Listed records:
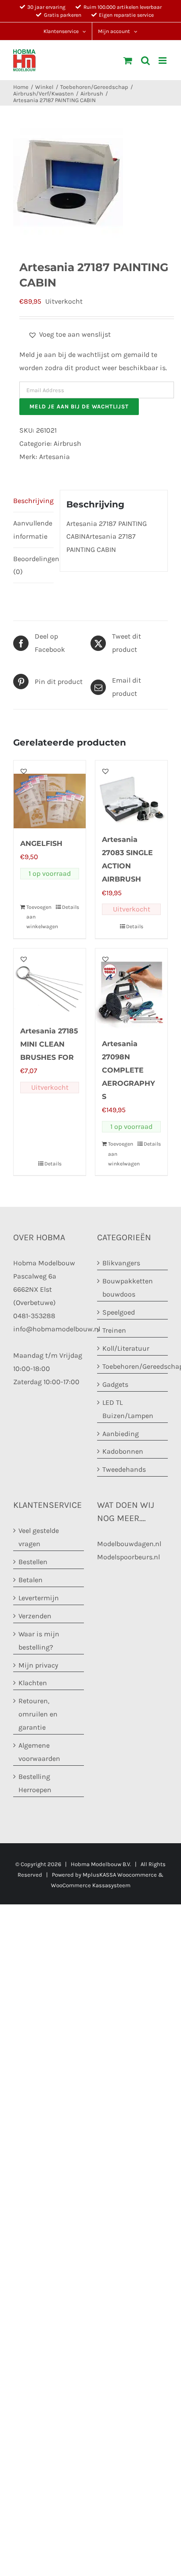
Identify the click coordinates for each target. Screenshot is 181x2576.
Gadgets (115, 1384)
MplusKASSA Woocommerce (120, 1874)
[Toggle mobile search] (145, 60)
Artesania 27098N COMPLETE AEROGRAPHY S (128, 1070)
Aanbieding (120, 1433)
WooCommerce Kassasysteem (90, 1885)
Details (70, 907)
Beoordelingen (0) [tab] (33, 565)
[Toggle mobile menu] (163, 60)
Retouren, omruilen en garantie (38, 1714)
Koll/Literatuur (125, 1348)
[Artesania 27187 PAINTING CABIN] (90, 183)
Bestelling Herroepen (34, 1783)
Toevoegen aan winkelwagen (37, 917)
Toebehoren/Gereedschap (132, 1366)
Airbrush (67, 443)
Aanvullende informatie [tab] (32, 529)
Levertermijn (38, 1598)
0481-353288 (34, 1316)
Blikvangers (121, 1263)
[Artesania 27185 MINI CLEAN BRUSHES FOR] (50, 982)
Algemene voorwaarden (39, 1752)
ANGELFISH (41, 843)
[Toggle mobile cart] (127, 60)
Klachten (32, 1683)
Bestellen (32, 1562)
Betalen (30, 1580)
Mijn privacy (38, 1665)
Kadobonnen (122, 1451)
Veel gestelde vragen (38, 1537)
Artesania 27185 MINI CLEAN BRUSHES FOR (49, 1044)
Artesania (54, 456)
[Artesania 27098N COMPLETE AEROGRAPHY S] (131, 988)
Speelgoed (118, 1312)
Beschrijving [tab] (33, 500)
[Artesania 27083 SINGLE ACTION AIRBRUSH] (131, 792)
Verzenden (34, 1616)
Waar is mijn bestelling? (38, 1640)
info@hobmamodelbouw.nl (56, 1329)
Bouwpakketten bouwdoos (127, 1287)
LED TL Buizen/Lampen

Problem to work on:
Print, exactly and only, the lines running from the one with "Gadgets (115, 1384)" to the end of the data above.

The answer:
Gadgets (115, 1384)
MplusKASSA Woocommerce (120, 1874)
[Toggle mobile search] (145, 60)
Artesania 27098N COMPLETE AEROGRAPHY S (128, 1070)
Aanbieding (120, 1433)
WooCommerce Kassasysteem (90, 1885)
Details (70, 907)
Beoordelingen (0) [tab] (33, 565)
[Toggle mobile menu] (163, 60)
Retouren, omruilen en garantie (38, 1714)
Koll/Literatuur (125, 1348)
[Artesania 27187 PAINTING CABIN] (90, 183)
Bestelling Herroepen (34, 1783)
Toevoegen aan winkelwagen (37, 917)
Toebehoren/Gereedschap (132, 1366)
Airbrush (67, 443)
Aanvullende informatie [tab] (32, 529)
Levertermijn (38, 1598)
0481-353288 (34, 1316)
Blikvangers (121, 1263)
[Artesania 27185 MINI CLEAN BRUSHES FOR] (50, 982)
Algemene voorwaarden (39, 1752)
ANGELFISH (41, 843)
[Toggle mobile cart] (127, 60)
Klachten (32, 1683)
Bestellen (32, 1562)
Betalen (30, 1580)
Mijn privacy (38, 1665)
Kadobonnen (122, 1451)
Veel gestelde vragen (38, 1537)
Artesania 27185 MINI CLEAN BRUSHES FOR (49, 1044)
Artesania (54, 456)
[Artesania 27098N COMPLETE AEROGRAPHY S] (131, 988)
Speelgoed (118, 1312)
Beschrijving [tab] (33, 500)
[Artesania 27083 SINGLE ACTION AIRBRUSH] (131, 792)
Verzenden (34, 1616)
Waar is mijn bestelling? (38, 1640)
info@hobmamodelbouw.nl (56, 1329)
Bouwpakketten bouwdoos (127, 1287)
LED TL Buizen/Lampen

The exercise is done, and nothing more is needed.